What about the wildlife? How's that being cared for?

While the upgrade is taking place we have an ecologist carrying out regular tree inspections to make sure nesting birds are not disturbed.

Contractors will not remove trees with active nests - and care will be taken before each is felled to double check the position.

What does local business think?

The tree planting programme is being supported by business organisation Swansea BID whose chief executive Russell Greenslade said: "We believe that a greener and more attractive city centre can only have long-term benefits in terms of attracting higher volumes of people in to the city centre and making it a more appealing place to visit for shoppers and visitors. We are pleased to see the council committing to a long-term vision to improve the city centre through the planting of almost 170 new trees and the on-going regeneration work taking place throughout the city."

Swansea Council leader Rob Stewart said: "We want to transform the city centre into a vibrant and bustling centre for business and leisure.

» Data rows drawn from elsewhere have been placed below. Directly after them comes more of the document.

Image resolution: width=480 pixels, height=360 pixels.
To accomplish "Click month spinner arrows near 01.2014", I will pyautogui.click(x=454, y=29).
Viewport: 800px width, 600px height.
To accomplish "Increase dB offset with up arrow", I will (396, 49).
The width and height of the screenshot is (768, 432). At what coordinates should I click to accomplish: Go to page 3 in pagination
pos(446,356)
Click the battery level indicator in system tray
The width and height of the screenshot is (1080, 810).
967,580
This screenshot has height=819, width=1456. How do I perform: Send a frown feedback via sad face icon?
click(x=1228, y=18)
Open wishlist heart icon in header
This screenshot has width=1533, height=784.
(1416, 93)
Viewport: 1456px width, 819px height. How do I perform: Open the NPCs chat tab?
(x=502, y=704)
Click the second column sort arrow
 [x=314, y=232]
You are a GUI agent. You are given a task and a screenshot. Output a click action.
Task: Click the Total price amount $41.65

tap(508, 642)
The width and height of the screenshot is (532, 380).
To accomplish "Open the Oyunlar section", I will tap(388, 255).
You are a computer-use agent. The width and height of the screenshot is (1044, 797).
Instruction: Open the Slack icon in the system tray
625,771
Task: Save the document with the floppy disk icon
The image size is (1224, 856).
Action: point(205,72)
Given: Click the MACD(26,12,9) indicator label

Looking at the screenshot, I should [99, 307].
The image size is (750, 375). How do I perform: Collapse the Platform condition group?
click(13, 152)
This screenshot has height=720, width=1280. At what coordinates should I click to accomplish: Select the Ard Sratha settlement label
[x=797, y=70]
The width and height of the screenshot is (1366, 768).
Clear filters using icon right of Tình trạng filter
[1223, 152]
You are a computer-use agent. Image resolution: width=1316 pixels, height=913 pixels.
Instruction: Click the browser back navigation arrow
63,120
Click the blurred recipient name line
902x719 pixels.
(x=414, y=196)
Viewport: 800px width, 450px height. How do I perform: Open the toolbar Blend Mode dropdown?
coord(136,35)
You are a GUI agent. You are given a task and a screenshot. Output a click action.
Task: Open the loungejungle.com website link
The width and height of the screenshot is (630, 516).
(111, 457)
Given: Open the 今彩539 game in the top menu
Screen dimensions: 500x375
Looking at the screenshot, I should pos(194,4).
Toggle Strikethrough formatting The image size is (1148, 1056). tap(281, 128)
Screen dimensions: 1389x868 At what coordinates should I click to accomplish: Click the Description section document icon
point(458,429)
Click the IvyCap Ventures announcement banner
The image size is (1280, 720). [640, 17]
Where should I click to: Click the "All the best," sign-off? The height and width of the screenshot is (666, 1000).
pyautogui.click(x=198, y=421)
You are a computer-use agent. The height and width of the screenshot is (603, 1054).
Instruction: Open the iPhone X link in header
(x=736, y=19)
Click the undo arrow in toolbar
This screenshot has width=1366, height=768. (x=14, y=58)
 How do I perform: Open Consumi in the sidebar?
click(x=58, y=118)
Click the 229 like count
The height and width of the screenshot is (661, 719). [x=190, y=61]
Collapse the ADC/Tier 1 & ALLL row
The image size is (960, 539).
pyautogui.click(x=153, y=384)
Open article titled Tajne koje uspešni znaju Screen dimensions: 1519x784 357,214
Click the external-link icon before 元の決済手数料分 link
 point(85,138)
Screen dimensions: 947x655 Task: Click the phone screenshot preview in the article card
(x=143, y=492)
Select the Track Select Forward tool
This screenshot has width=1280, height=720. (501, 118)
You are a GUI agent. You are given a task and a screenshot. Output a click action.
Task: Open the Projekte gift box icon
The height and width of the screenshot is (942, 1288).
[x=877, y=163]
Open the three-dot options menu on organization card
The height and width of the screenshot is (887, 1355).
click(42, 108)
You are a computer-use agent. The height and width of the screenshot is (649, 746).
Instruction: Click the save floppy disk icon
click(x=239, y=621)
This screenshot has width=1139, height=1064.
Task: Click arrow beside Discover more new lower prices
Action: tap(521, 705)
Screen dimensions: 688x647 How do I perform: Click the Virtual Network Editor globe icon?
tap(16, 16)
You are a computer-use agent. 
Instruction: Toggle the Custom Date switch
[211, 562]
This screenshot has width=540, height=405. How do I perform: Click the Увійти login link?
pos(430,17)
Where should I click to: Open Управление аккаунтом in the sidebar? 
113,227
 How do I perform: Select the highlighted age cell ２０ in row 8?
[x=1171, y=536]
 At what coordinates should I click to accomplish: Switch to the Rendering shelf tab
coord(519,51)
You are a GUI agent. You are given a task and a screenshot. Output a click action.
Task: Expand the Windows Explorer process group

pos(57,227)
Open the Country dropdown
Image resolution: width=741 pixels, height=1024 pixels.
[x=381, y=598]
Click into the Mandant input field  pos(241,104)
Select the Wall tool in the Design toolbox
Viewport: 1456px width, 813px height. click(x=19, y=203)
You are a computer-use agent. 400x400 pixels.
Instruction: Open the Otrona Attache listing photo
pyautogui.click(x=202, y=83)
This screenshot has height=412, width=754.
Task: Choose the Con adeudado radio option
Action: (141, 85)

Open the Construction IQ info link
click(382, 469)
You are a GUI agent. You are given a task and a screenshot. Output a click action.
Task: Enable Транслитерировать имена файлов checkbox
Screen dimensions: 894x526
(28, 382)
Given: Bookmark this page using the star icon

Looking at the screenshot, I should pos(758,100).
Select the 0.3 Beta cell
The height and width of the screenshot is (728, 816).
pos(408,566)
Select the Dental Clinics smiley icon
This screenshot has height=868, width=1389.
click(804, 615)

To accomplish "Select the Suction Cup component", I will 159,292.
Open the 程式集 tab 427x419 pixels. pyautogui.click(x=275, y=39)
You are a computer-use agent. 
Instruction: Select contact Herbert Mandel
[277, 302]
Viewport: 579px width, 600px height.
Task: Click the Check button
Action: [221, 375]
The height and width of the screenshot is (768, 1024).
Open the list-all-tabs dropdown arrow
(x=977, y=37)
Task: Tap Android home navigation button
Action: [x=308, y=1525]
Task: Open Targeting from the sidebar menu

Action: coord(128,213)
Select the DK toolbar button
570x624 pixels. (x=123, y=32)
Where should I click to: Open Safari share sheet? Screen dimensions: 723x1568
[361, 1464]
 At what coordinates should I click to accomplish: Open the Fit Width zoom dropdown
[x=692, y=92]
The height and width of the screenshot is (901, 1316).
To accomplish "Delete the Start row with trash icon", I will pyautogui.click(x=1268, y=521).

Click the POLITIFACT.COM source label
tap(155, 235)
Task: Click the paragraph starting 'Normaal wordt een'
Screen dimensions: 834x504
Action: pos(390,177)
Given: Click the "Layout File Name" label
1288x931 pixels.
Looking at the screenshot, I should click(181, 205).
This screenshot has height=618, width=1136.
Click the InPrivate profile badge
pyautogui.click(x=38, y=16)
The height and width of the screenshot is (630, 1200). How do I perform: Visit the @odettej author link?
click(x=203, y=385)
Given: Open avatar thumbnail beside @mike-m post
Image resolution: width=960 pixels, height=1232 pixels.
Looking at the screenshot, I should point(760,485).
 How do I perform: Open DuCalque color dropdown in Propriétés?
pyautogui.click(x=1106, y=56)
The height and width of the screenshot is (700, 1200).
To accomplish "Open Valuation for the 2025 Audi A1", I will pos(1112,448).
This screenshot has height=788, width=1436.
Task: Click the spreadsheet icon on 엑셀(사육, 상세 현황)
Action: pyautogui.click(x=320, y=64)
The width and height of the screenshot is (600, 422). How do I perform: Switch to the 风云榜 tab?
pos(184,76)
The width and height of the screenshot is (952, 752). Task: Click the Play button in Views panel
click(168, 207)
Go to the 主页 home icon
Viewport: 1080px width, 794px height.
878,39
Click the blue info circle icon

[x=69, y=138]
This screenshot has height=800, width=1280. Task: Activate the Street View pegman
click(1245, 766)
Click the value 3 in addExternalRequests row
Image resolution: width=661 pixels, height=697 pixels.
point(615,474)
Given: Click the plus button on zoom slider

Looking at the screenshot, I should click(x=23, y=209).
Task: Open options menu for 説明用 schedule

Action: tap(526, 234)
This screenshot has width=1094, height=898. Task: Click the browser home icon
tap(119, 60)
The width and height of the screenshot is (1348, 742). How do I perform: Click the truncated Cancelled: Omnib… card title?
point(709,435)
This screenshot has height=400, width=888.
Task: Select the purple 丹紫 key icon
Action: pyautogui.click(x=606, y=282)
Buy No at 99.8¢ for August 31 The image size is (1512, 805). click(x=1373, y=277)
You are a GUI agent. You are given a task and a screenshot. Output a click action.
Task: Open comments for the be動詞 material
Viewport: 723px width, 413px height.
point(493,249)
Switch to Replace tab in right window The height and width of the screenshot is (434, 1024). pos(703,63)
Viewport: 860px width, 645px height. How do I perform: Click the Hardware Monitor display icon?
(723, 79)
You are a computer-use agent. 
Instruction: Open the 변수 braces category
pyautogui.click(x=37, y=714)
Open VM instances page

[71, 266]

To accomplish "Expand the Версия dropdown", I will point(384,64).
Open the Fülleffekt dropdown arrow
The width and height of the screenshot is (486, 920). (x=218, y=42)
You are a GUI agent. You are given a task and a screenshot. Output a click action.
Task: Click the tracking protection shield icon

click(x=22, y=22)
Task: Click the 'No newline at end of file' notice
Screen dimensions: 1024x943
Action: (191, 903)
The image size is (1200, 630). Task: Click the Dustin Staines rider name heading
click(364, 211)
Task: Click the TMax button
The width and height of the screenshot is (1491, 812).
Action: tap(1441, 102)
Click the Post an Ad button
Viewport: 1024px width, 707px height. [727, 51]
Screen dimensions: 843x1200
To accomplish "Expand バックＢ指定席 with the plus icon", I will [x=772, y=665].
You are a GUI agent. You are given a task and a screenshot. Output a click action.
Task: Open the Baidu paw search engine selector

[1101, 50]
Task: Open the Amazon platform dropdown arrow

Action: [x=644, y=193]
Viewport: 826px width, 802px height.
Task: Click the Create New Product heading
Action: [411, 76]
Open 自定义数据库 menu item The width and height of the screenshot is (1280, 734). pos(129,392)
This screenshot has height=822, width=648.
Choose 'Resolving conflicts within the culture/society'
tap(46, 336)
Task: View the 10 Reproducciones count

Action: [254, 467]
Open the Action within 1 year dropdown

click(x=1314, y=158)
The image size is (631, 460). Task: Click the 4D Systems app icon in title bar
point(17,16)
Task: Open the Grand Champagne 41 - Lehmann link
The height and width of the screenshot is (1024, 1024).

The investment we are making is to ensure the new Kingsway is of a high quality to match the new city centre we are building.

"We need to create the right environment to attract investment by redeveloping the Kingsway area."

What do those with disabilities think?

The tree planting programme is being supported by Guide Dogs Cymru officer and chair of Visually Impaired West Glamorgan chair, Andrea Gordon. 

She said that pavement trees where protruding roots were breaking up footpaths - root heaving - is a real problem for disabled and visually-impaired people, especially the elderly. 

She said the council's plan to plant trees in special tree pits where roots could extend without causing problems for pedestrians was welcome. 

She said: "Visually-impaired people, especially older people, will often be unsteady on their feet and may not see the tree roots. It can be very disruptive and disconcerting for them because they can't see them easily but they know there is a trip risk. To people who may not understand the trip hazards, we would say, actually, root heaving is a real problem for people who are visually-impaired."